S’agissant d’une demande indemnitaire, il appartient à M. [F], contrairement au régime probatoire applicable aux heures supplémentaires, de rapporter la preuve d’un manquement de l’employeur, d’un préjudice et d’un lien de causalité.
Or, il résulte des attestations de salarié de l’entreprise que M. [F] dépassait régulièrement son temps de travail hebdomadaire sans que l’employeur, alerté de cette situation, n’ait pris de mesure en faveur du respect de ses obligations.
Le manquement de la société est donc caractérisé.
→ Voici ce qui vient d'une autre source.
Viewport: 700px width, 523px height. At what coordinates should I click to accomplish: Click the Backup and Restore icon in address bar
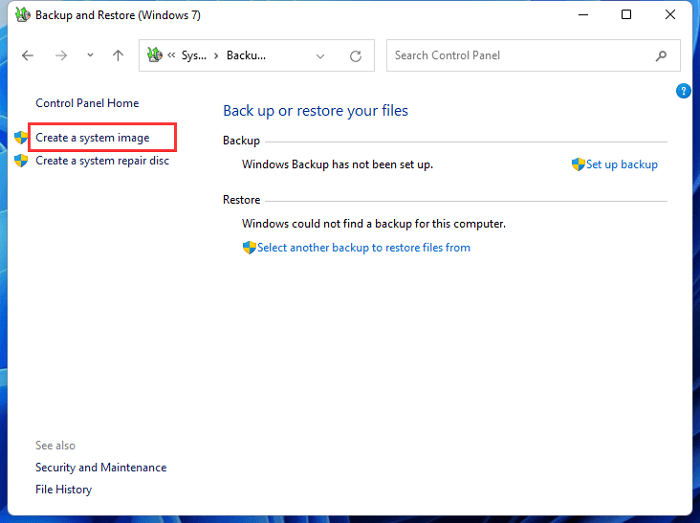155,56
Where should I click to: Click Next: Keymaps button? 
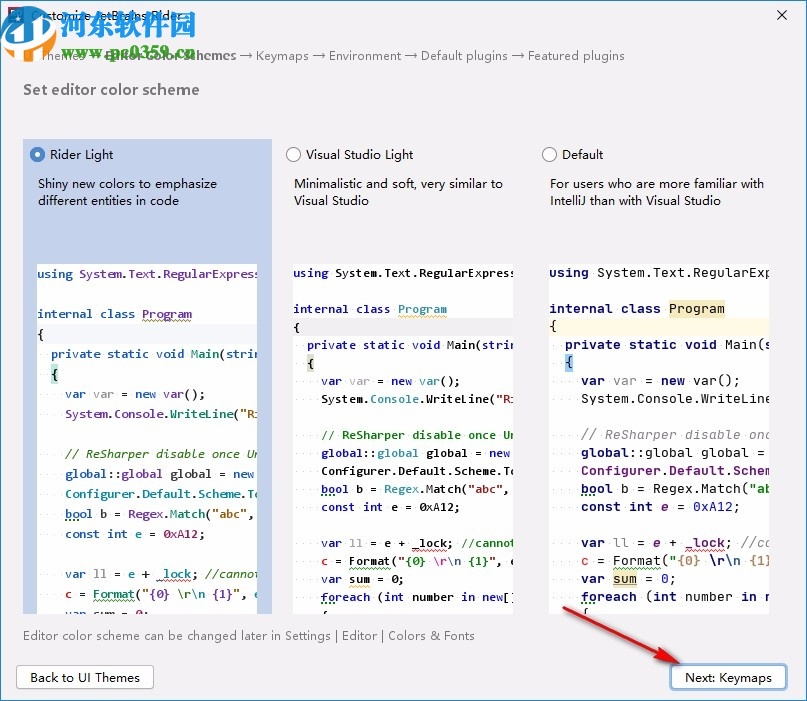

La violation par l’employeur de la législation sur le temps de travail cause nécessairement un préjudice à M. [F], qui ne peut toutefois tendre à l’indemnisation des lésions prises en charge au titre de l’accident du travail du 22 janvier 2017, laquelle relève exclusivement de l’action en reconnaissance de la faute inexcusable de l’employeur devant la juridiction compétente.
Sur la base des éléments produits établissant une fatigue en lien avec le travail, il sera alloué à M. [F] la somme de 5 000 euros à titre de dommages et intérêts, le jugement étant infirmé sur ce point.
Sur le travail dissimulé’:
Vu l’article L. 8221-5 du code du travail’;
M. [F] fait valoir qu’il dépassait la durée hebdomadaire du travail ce qui constitue un travail dissimulé.
Ce faisant, l’intimé ne démontre pas que l’employeur ait ainsi volontairement agi afin de se soustraire à ses obligations.
En conséquence, le jugement sera confirmé en ce qu’il a débouté de sa demande indemnitaire à ce titre.
PAR CES MOTIFS’:
La cour,
Statuant publiquement, contradictoirement,
Vu l’arrêt mixte du 15 septembre 2022,
Confirme le jugement sauf en ce qu’il a condamné la société à payer à M. [F] les sommes de 54 082,35 euros à titre d’heures supplémentaires, 5 408,23 euros à titre d’indemnité compensatrice de congés payés sur les heures supplémentaires et l’a débouté de sa demande de dommages et intérêts pour non respect du repos quotidien’;
Statuant sur les chefs de jugements infirmés,
Condamne la société Réunion Tous Services RTS à payer à M. [F] les sommes de
3 455,22 euros bruts au titre des heures supplémentaires, et 345,52 euros au titre des congés payés y afférents’;
Condamne la société Réunion Tous Services RTS à payer à M. [F] la somme de 5 000 euros à titre de dommages et intérêts en raison du manquement de l’employeur à ses obligations en matière de temps de travail’;
Y ajoutant,
Déboute M. [F] de sa demande de nullité de licenciement fondée sur la violation de la protection du salarié consécutive à un accident du travail’;
Vu l’article 700 du code de procédure civile’;
Condamne la société Réunion Tous Services RTS à payer à M. [F] la somme de 3 000 euros au titre des frais non répétibles d’instance’;
Condamne la société Réunion Tous Services RTS aux dépens d’appel.
Le présent arrêt a été signé par Monsieur Laurent CALBO, Conseiller, et par M. Jean-François BENARD, Greffier placé, à laquelle la minute de la décision a été remise par le magistrat signataire.